# TASK OBJECTIVE
Extract each line of the data and write it out again exactly.

# Stored data entries

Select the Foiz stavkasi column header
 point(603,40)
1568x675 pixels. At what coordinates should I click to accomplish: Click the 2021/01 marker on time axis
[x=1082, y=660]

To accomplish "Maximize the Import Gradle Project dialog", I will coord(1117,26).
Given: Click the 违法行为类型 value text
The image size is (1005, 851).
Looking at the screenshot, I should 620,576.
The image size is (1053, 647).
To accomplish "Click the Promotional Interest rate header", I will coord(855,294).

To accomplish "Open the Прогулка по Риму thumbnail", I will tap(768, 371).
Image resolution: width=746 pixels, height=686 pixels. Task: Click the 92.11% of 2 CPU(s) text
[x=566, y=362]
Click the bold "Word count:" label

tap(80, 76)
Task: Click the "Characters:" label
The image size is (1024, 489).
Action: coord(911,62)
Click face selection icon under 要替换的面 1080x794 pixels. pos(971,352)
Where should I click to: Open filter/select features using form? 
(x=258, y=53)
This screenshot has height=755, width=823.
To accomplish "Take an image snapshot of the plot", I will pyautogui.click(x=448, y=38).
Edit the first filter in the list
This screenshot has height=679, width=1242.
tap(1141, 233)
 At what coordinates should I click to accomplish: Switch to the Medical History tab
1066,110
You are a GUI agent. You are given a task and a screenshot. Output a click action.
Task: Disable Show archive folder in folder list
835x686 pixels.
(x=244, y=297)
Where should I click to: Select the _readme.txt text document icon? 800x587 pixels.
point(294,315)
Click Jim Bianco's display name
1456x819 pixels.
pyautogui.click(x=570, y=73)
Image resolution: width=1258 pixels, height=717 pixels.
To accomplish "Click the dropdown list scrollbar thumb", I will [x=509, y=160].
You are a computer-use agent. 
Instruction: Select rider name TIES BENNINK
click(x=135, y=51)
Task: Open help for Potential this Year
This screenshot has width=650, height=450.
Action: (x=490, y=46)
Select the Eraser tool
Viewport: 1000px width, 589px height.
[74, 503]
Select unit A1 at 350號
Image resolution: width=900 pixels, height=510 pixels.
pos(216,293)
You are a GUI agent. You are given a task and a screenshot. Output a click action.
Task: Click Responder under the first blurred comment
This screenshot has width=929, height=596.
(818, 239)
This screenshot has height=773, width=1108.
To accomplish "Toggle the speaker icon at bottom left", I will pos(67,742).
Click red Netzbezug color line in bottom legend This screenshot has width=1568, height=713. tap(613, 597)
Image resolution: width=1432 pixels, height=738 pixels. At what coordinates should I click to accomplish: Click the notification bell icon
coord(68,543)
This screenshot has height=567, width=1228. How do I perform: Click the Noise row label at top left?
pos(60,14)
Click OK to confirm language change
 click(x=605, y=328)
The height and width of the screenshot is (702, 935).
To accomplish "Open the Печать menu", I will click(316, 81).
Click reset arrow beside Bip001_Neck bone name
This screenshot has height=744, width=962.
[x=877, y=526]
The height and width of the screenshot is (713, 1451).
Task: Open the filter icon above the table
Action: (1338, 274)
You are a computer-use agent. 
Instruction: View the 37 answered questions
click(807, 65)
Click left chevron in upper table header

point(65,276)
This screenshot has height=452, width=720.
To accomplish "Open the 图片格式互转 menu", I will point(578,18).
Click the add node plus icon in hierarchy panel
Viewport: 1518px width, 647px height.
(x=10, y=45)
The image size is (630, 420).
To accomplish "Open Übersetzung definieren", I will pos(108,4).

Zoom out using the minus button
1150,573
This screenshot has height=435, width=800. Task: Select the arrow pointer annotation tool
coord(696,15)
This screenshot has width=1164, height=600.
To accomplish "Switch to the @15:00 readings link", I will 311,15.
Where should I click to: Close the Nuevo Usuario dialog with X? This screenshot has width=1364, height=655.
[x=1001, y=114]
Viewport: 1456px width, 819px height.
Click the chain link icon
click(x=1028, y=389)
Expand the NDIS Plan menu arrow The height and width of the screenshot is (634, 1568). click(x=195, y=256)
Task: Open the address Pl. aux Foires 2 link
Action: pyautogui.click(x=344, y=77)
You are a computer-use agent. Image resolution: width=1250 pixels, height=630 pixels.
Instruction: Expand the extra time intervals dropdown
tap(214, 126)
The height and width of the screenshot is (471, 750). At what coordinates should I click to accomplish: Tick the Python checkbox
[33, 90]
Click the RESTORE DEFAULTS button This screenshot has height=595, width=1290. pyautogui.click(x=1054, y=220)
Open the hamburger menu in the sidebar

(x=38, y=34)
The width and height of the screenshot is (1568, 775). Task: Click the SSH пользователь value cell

# THE COMPLETED TASK
Select the Foiz stavkasi column header
 point(603,40)
1568x675 pixels. At what coordinates should I click to accomplish: Click the 2021/01 marker on time axis
[x=1082, y=660]

To accomplish "Maximize the Import Gradle Project dialog", I will coord(1117,26).
Given: Click the 违法行为类型 value text
The image size is (1005, 851).
Looking at the screenshot, I should 620,576.
The image size is (1053, 647).
To accomplish "Click the Promotional Interest rate header", I will coord(855,294).

To accomplish "Open the Прогулка по Риму thumbnail", I will tap(768, 371).
Image resolution: width=746 pixels, height=686 pixels. Task: Click the 92.11% of 2 CPU(s) text
[x=566, y=362]
Click the bold "Word count:" label

tap(80, 76)
Task: Click the "Characters:" label
The image size is (1024, 489).
Action: coord(911,62)
Click face selection icon under 要替换的面 1080x794 pixels. pos(971,352)
Where should I click to: Open filter/select features using form? 
(x=258, y=53)
This screenshot has height=755, width=823.
To accomplish "Take an image snapshot of the plot", I will pyautogui.click(x=448, y=38).
Edit the first filter in the list
This screenshot has height=679, width=1242.
tap(1141, 233)
 At what coordinates should I click to accomplish: Switch to the Medical History tab
1066,110
You are a GUI agent. You are given a task and a screenshot. Output a click action.
Task: Disable Show archive folder in folder list
835x686 pixels.
(x=244, y=297)
Where should I click to: Select the _readme.txt text document icon? 800x587 pixels.
point(294,315)
Click Jim Bianco's display name
1456x819 pixels.
pyautogui.click(x=570, y=73)
Image resolution: width=1258 pixels, height=717 pixels.
To accomplish "Click the dropdown list scrollbar thumb", I will [x=509, y=160].
You are a computer-use agent. 
Instruction: Select rider name TIES BENNINK
click(x=135, y=51)
Task: Open help for Potential this Year
This screenshot has width=650, height=450.
Action: (x=490, y=46)
Select the Eraser tool
Viewport: 1000px width, 589px height.
[74, 503]
Select unit A1 at 350號
Image resolution: width=900 pixels, height=510 pixels.
pos(216,293)
You are a GUI agent. You are given a task and a screenshot. Output a click action.
Task: Click Responder under the first blurred comment
This screenshot has width=929, height=596.
(818, 239)
This screenshot has height=773, width=1108.
To accomplish "Toggle the speaker icon at bottom left", I will pos(67,742).
Click red Netzbezug color line in bottom legend This screenshot has width=1568, height=713. tap(613, 597)
Image resolution: width=1432 pixels, height=738 pixels. At what coordinates should I click to accomplish: Click the notification bell icon
coord(68,543)
This screenshot has height=567, width=1228. How do I perform: Click the Noise row label at top left?
pos(60,14)
Click OK to confirm language change
 click(x=605, y=328)
The height and width of the screenshot is (702, 935).
To accomplish "Open the Печать menu", I will click(316, 81).
Click reset arrow beside Bip001_Neck bone name
This screenshot has height=744, width=962.
[x=877, y=526]
The height and width of the screenshot is (713, 1451).
Task: Open the filter icon above the table
Action: (1338, 274)
You are a computer-use agent. 
Instruction: View the 37 answered questions
click(807, 65)
Click left chevron in upper table header

point(65,276)
This screenshot has height=452, width=720.
To accomplish "Open the 图片格式互转 menu", I will point(578,18).
Click the add node plus icon in hierarchy panel
Viewport: 1518px width, 647px height.
(x=10, y=45)
The image size is (630, 420).
To accomplish "Open Übersetzung definieren", I will pos(108,4).

Zoom out using the minus button
1150,573
This screenshot has height=435, width=800. Task: Select the arrow pointer annotation tool
coord(696,15)
This screenshot has width=1164, height=600.
To accomplish "Switch to the @15:00 readings link", I will 311,15.
Where should I click to: Close the Nuevo Usuario dialog with X? This screenshot has width=1364, height=655.
[x=1001, y=114]
Viewport: 1456px width, 819px height.
Click the chain link icon
click(x=1028, y=389)
Expand the NDIS Plan menu arrow The height and width of the screenshot is (634, 1568). click(x=195, y=256)
Task: Open the address Pl. aux Foires 2 link
Action: pyautogui.click(x=344, y=77)
You are a computer-use agent. Image resolution: width=1250 pixels, height=630 pixels.
Instruction: Expand the extra time intervals dropdown
tap(214, 126)
The height and width of the screenshot is (471, 750). At what coordinates should I click to accomplish: Tick the Python checkbox
[33, 90]
Click the RESTORE DEFAULTS button This screenshot has height=595, width=1290. pyautogui.click(x=1054, y=220)
Open the hamburger menu in the sidebar

(x=38, y=34)
The width and height of the screenshot is (1568, 775). Task: Click the SSH пользователь value cell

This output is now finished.